Start of Passage shown

# Warzone Fenris Part 2: Plastic Daemon Magnus and more



## Zion (May 31, 2011)

In the vein of Shield of Baal it seems the Warzone Fenris campaign is going to be a two parter with the second parter bring in the long time rivals of the Space Wolves:



Warhams-77 said:


> No release dates yet. The ongoing monthly Warzone: Fenris eBook series will end in October 2016.
> 
> - Newest update June 9 2016 -
> 
> ...


----------



## Lord of the Night (Nov 18, 2009)

Plastic Magnus the Red in Daemon Prince form?

...






1:12. That's my response (with a disbelieving tone).


LotN


----------



## gen.ahab (Dec 22, 2009)

Plastic Magnus......Wat....wat....WAT?!










Sent from my SM-N910V using Tapatalk


----------



## Zion (May 31, 2011)

Well Simon fromFW did drop a big hint that plastic would be the way the Daemon Primarch would go. Makes sense too since they'd be playable in both 40k and 30k.


----------



## Lord of the Night (Nov 18, 2009)

Zion said:


> Well Simon fromFW did drop a big hint that plastic would be the way the Daemon Primarch would go. Makes sense too since they'd be playable in both 40k and 30k.


If, and a big if, the Daemon Primarchs were to exist in-game I could buy that Forge World would be the ones to make them. Not GW though, they'd never make anything that cool.

Plus the Daemon Primarchs in 40k would be a massive game-changer. The powers of a DP combined with the statline of a Primarch, the loyalist and xenos armies would have nothing short of superheavies that could counter such a thing.


LotN


----------



## ntaw (Jul 20, 2012)

Flyers, Super-Heavies, and Gargantuan Creatures all were big shocks to 40k. Why wouldn't GW continue it rolling with plastic Daemon Primarchs?


----------



## Zion (May 31, 2011)

End of Passage shown
Start of Data for processing

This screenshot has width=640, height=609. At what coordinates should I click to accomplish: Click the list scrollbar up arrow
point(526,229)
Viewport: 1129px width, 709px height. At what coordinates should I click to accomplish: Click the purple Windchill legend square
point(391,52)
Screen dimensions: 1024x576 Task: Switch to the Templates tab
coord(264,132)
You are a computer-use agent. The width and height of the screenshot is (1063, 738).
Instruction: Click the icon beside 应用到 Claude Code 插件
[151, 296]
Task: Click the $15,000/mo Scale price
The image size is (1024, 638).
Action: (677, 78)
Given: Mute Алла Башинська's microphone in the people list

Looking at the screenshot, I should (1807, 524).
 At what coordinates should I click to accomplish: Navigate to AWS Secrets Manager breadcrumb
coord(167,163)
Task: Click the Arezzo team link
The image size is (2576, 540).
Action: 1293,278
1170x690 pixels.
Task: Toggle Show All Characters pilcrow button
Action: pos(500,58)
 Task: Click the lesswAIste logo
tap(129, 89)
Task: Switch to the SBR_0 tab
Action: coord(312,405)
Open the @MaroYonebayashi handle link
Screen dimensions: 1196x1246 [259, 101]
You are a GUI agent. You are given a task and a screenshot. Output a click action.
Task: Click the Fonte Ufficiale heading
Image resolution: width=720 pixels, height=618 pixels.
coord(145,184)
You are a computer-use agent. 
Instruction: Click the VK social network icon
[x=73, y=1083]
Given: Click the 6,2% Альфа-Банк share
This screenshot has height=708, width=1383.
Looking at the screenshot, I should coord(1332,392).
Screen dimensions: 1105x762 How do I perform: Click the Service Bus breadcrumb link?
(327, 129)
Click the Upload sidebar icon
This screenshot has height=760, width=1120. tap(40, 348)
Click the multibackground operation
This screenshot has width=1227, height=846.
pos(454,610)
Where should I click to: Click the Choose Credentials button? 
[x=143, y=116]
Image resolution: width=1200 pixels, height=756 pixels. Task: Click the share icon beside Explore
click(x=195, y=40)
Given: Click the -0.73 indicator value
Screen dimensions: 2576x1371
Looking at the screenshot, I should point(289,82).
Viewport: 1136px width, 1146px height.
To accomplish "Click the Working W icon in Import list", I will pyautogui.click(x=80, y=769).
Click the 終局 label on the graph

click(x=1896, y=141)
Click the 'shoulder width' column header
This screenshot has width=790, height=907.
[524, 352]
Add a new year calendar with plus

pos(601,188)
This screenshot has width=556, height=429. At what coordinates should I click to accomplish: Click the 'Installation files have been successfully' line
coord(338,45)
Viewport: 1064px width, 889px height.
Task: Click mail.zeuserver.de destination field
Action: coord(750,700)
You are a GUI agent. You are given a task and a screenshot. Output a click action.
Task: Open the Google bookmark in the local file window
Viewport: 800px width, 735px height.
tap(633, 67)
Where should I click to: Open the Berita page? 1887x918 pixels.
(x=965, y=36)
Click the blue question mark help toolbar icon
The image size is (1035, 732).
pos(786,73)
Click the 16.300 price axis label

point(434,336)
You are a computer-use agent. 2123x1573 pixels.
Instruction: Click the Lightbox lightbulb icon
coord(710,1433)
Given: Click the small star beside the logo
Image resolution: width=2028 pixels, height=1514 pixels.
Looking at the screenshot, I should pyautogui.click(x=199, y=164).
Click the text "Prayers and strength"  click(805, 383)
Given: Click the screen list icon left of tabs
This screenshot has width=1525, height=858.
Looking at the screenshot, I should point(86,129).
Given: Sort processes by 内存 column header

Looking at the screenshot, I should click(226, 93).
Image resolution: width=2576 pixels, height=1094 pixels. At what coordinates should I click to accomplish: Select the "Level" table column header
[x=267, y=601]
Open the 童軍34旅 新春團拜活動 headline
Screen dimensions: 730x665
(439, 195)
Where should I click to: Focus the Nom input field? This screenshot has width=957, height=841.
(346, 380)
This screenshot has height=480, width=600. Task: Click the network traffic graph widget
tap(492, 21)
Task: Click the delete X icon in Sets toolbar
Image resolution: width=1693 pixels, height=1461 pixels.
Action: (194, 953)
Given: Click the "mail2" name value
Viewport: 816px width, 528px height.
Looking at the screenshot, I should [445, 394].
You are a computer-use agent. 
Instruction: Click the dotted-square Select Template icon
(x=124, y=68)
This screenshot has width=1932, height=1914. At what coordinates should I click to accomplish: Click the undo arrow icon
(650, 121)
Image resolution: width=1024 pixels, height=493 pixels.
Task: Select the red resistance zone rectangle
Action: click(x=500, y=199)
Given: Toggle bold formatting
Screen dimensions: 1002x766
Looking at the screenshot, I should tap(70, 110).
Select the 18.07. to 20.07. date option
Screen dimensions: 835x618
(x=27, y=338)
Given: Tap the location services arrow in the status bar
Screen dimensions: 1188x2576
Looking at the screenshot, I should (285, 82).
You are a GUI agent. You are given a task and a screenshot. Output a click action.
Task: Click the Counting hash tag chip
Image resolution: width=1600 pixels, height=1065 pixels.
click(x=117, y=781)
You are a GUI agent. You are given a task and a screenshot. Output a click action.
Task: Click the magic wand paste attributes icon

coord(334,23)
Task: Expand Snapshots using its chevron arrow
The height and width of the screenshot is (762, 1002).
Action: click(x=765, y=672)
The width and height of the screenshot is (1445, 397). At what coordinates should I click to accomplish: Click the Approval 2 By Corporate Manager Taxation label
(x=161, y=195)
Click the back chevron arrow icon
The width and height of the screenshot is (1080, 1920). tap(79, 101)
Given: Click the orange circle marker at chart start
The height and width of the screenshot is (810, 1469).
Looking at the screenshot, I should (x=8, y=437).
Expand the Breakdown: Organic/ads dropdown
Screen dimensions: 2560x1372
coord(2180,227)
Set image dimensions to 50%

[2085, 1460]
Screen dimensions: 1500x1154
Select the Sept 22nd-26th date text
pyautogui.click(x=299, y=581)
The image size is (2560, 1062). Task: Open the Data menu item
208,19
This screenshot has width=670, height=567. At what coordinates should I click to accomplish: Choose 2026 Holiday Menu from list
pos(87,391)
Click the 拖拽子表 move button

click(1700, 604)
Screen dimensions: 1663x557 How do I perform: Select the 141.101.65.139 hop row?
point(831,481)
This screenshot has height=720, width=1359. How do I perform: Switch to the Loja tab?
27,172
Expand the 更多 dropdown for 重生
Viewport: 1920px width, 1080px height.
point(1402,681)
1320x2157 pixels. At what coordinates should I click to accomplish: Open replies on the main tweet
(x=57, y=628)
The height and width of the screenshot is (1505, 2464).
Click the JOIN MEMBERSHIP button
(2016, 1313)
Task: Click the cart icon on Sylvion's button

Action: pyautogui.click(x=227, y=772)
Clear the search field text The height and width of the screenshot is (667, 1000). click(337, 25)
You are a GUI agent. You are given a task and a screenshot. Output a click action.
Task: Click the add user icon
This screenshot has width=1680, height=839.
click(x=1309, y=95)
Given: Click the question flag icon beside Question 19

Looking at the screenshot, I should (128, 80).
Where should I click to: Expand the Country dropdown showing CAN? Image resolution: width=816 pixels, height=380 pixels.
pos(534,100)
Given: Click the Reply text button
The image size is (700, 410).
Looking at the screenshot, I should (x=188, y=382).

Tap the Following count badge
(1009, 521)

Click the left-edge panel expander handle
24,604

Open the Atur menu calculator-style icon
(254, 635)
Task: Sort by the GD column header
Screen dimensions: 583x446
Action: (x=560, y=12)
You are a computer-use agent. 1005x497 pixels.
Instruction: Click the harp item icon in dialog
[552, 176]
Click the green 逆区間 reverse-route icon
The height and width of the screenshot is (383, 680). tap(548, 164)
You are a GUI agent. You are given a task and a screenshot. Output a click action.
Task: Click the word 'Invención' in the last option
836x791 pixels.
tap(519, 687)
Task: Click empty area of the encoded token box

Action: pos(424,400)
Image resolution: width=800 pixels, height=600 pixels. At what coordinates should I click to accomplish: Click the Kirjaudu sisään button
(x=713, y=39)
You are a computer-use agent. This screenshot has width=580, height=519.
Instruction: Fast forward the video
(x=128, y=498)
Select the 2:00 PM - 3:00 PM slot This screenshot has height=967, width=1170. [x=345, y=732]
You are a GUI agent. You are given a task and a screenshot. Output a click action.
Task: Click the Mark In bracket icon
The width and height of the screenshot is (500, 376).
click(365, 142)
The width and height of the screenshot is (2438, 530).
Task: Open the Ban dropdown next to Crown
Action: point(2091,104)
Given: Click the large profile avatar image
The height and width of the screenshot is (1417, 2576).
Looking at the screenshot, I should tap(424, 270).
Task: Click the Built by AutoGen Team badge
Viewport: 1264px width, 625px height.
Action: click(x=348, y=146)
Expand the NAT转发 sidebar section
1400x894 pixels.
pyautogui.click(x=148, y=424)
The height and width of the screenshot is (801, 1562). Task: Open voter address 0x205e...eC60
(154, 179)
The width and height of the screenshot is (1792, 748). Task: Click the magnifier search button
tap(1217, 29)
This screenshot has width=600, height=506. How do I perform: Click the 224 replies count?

End of Data for processing

- Short problem A
Answer these questions using the Warzone Fenris forum thread:
(i) In what month and year will the monthly Warzone: Fenris eBook series end?
(ii) What three things does ntaw list as big shocks to 40k?
(iii) According to Lord of the Night, what is the only thing loyalist and xenos armies could use to counter Daemon Primarchs in 40k?
- Short problem B
Report each line of the rows that contains the word "Switch".
The forum thread and the rows are unrelated sources.

- Expected output A
(i) October 2016
(ii) Flyers, Super-Heavies, and Gargantuan Creatures
(iii) Superheavies

- Expected output B
Screen dimensions: 1024x576 Task: Switch to the Templates tab
Task: Switch to the SBR_0 tab
This screenshot has height=720, width=1359. How do I perform: Switch to the Loja tab?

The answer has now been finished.